Their challenge today is to read the changes coming in the food industry and prepare to capitalize on them. Here are key points he identified.

Consumer confidence. If the consumer is confident meat economics is not an issue, he says. A lot of people are fearful these days and food service and food retail has to help make people feel comfortable.

Pork can be well positioned because it is in middle ground, it is kind to people on a tight budget.

The fiscal sandwich. Expect meat prices to go up at retail in 2021 and that could create a "fiscal sandwich" when disposal income shrinks with increased taxation and loss or change of jobs.

Fewer nomads. One legacy of COVID is tele-commuting. People move out of cities, employers allow employees to work from home. So consumers are now less of a nomad, and don't stop for that coffee and don't go to the store or restaurants as much. They will stay home more.

More literate consumer. Gardening and cooking will drive a new, more literate consumer. One in five Canadians started a garden in 2020. They know Mother Nature is not perfect. People are also cooking more. They know more recipes and food alternatives, and are growing their own food.

A democratized supply chain. COVID completely changed the rules of the supply chain and made the line between retail and food service disappear. Everything is up for grabs and that won't change.

Farmer, processor, retailer or distributor all have direct access to the consumer by e-commerce. That sector grew by 4.5 percent in 2020; that's $10 billion worth of food.

Kraft Heinz opened a restaurant in Toronto. PC Chef is supplying meal kits where the restaurant experience can be completed at home. In last six months 65 percent of Canadians have ordered food online and 48 percent are thinking of ordering food online after the pandemic.

Grocers are investing billions of dollars to improve service online and improve delivery service. They will continue to get better. In most markets consumers can now order groceries and have them in a couple of hours. That was not possible before the pandemic.

Millennials and Generation Z will drive e-commerce. Farmers can get in on the action too. In the last six months of 2020 more people have bought food directly from farmers through online farmers markets.

The rise of plant protein. In 2020 meat became more expensive and history shows dramatic price increases can spook consumers. In 2014 for example, beef prices went up considerably and this was a major reason for the rise in veganism and plant based dieting.

Once you engrain the idea meat is expensive you have a problem.

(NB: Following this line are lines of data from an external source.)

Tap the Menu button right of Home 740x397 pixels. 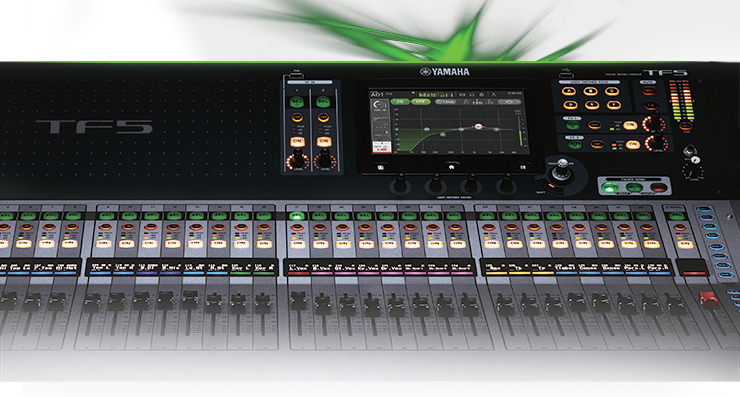tap(522, 167)
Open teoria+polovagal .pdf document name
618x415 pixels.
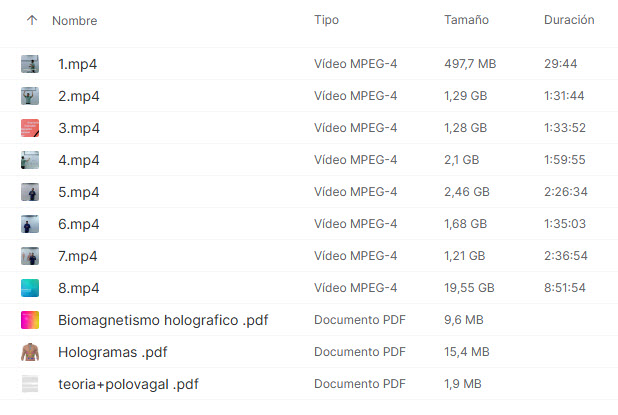click(128, 384)
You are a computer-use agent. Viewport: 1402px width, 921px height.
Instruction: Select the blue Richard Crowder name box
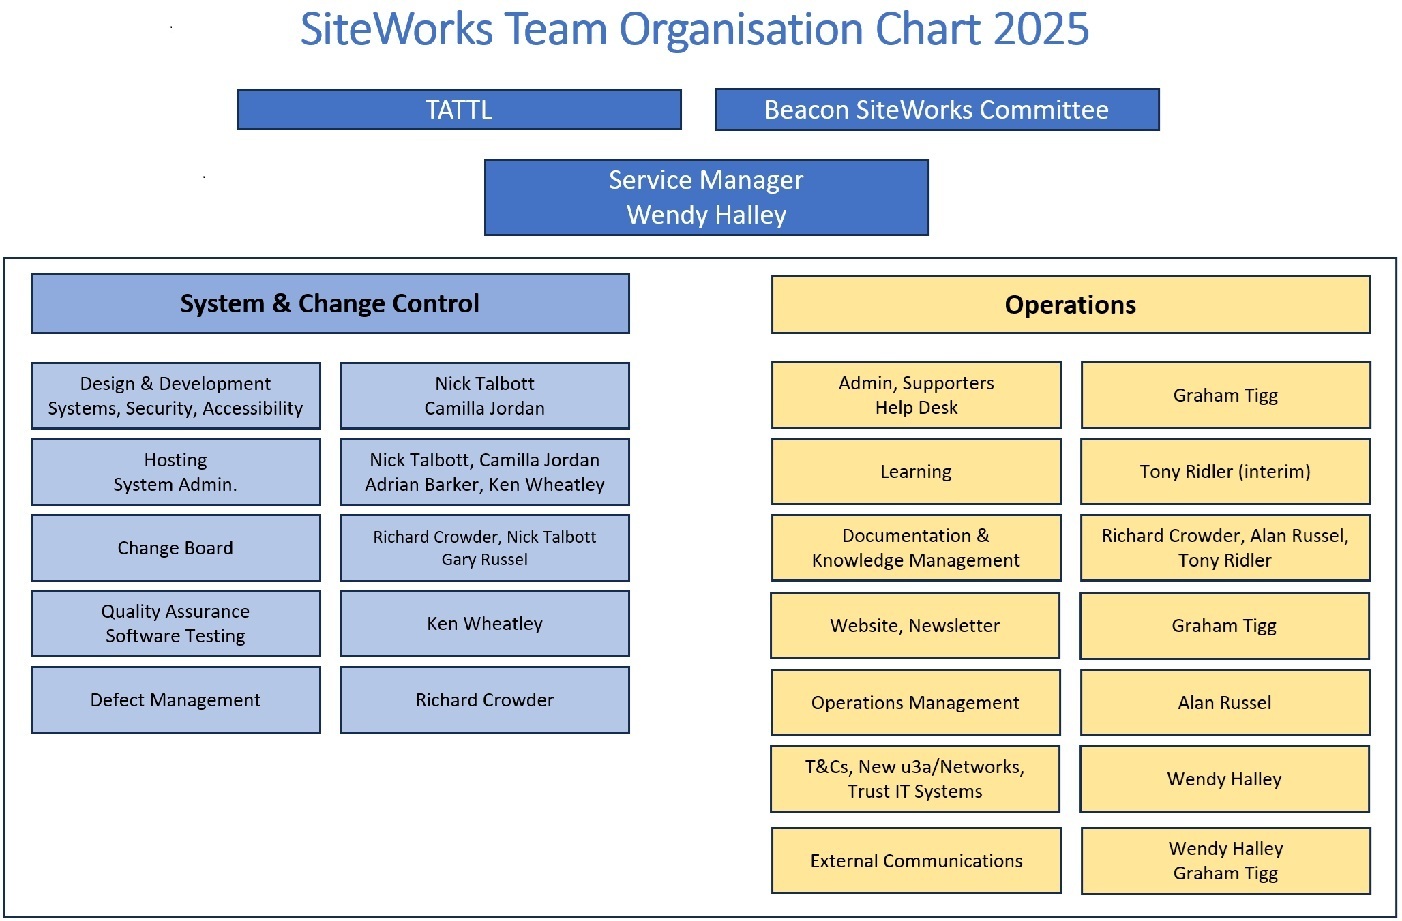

In 2020 more consumers looked at plant protein. Not all processed food, but things like lentils. As well plant based solutions are getting cheaper.

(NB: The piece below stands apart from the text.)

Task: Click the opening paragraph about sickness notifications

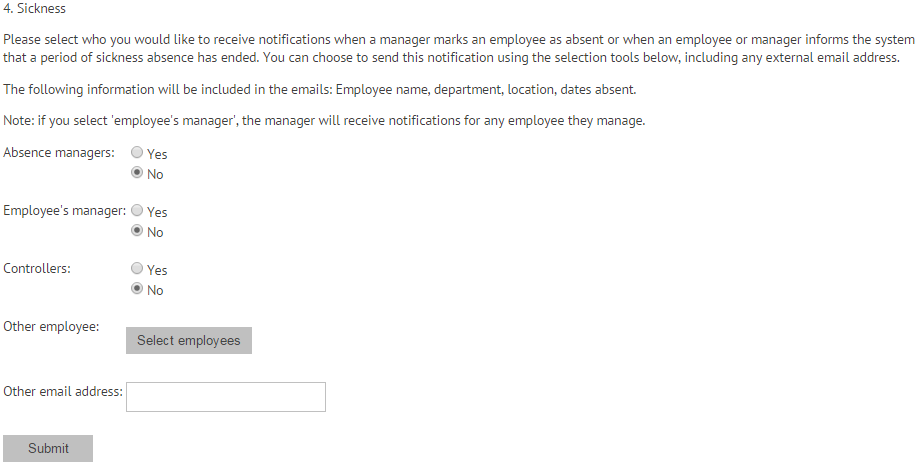Action: point(459,49)
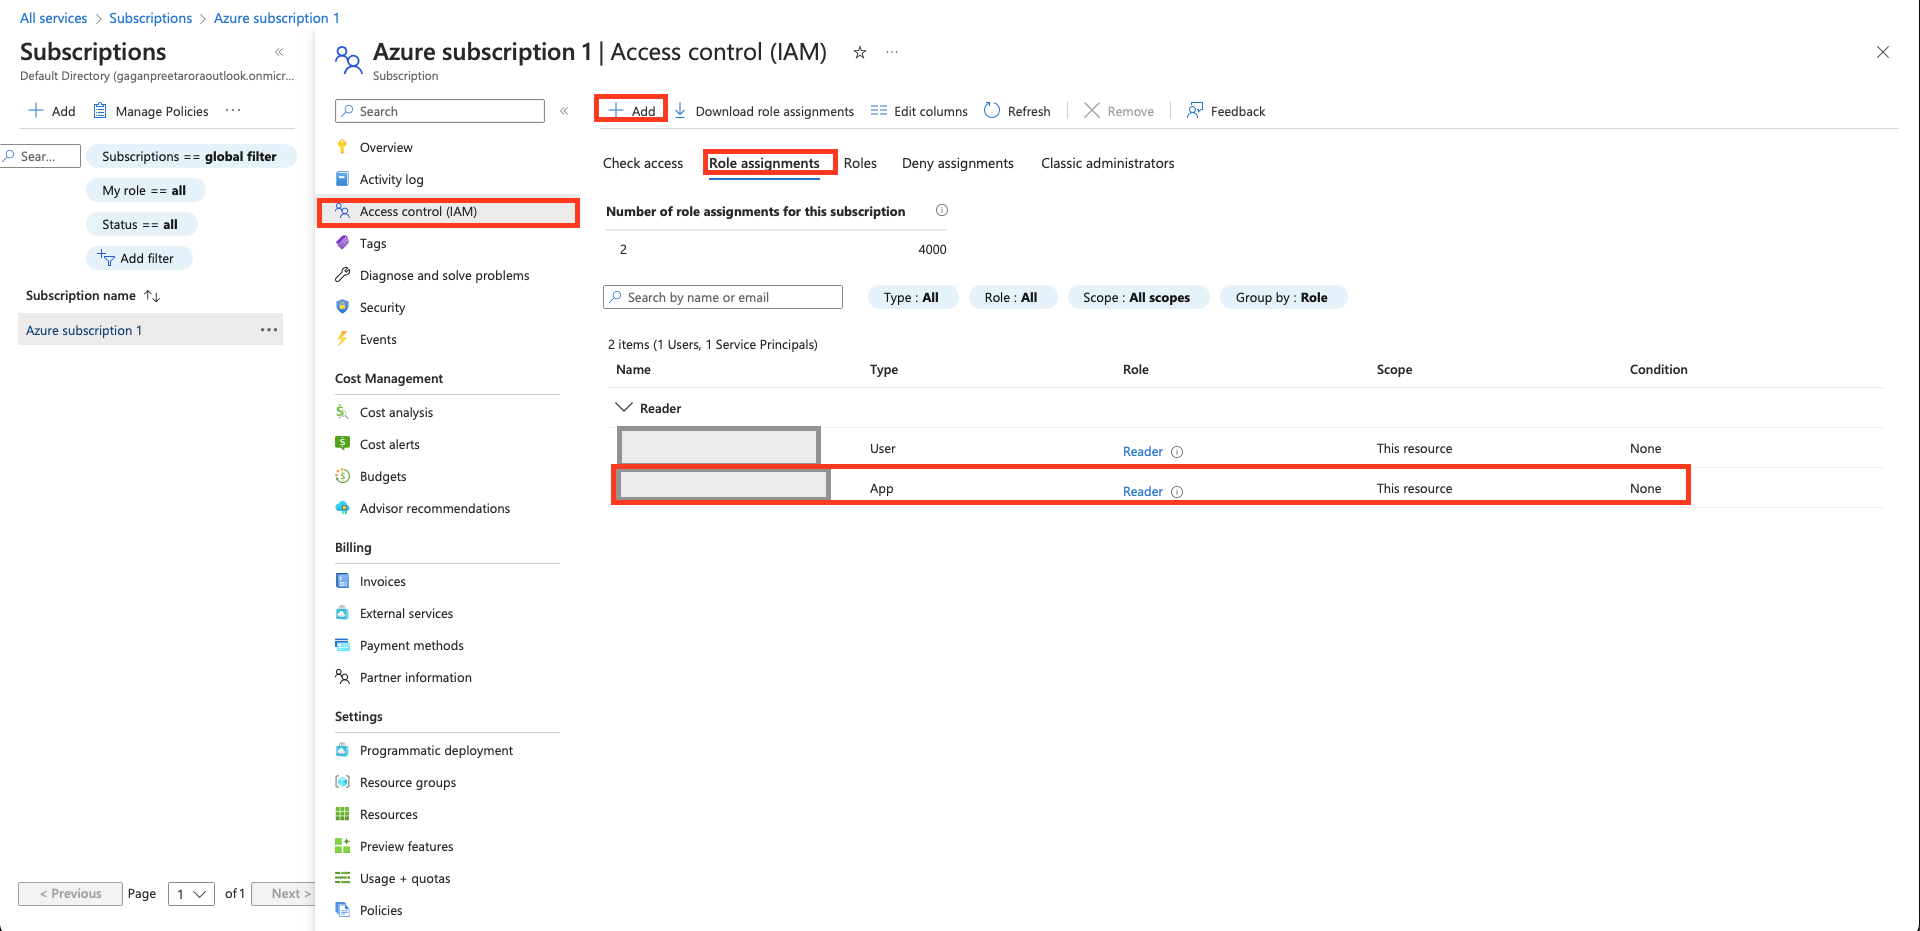Click the favorite star icon beside the title
The image size is (1920, 931).
click(x=859, y=53)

Getting adventurous with meats. The past year also saw a real move to specialty meats such as duck bison, rabbit and elk. Duck is up 22 percent, bison 197 percent.

Restaurants were closed and people saw prices were up so they said they might as well try something new.

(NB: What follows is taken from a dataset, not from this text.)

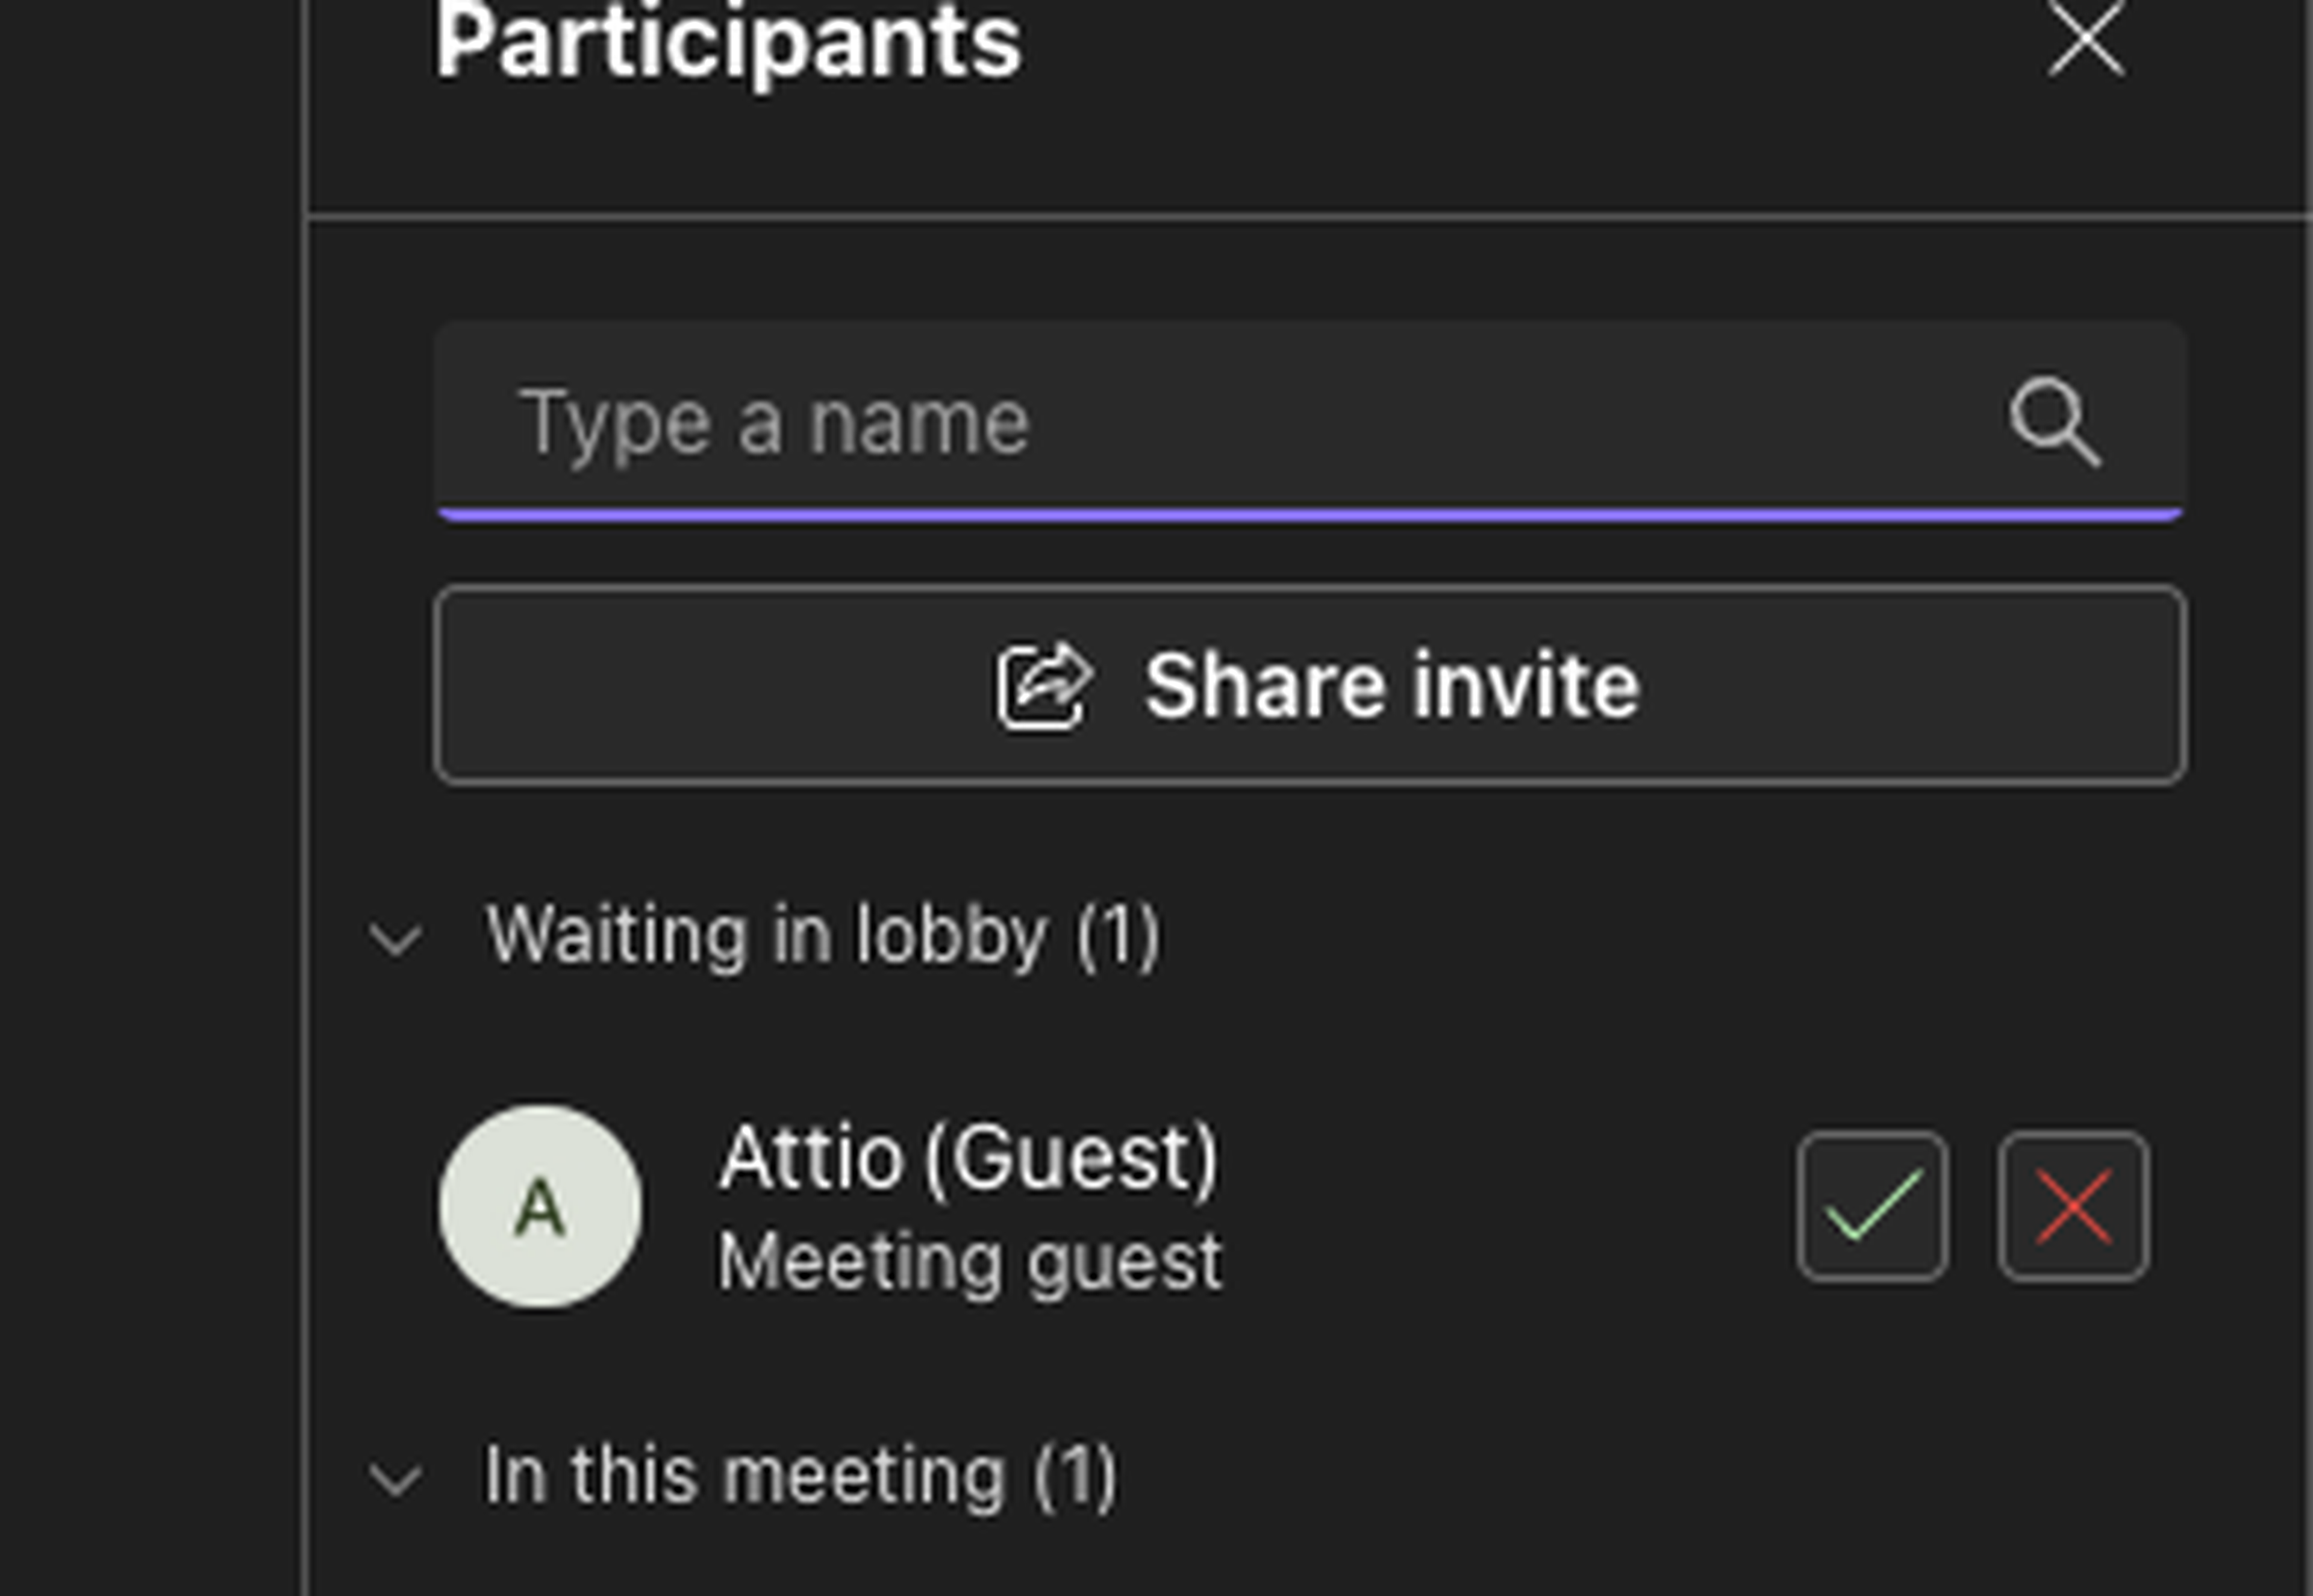Click the purple underline of the search box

Value added is really important for the pork industry. People love meat but they also love value. Pork has gained currency in the past few years.

Charlebois says "My generation cooked the heck out of it. It was not very good. Now we are better educated on how to handle pork. People are seeing how to prepare pork as a high value product."

Local food, partnerships will grow. Pork is produced in many areas and can capitalize on this trend. Economics of food will be rough for a while, but pork remains an affordable, accessible food protein that people love and know better. If you empower consumers to get more value from pork you will benefit.

Partnerships will be critical. Pork needs to get into people's homes and to do that producers need to partner with meal kits providers, grocers and restaurants so they can deliver a high quality product.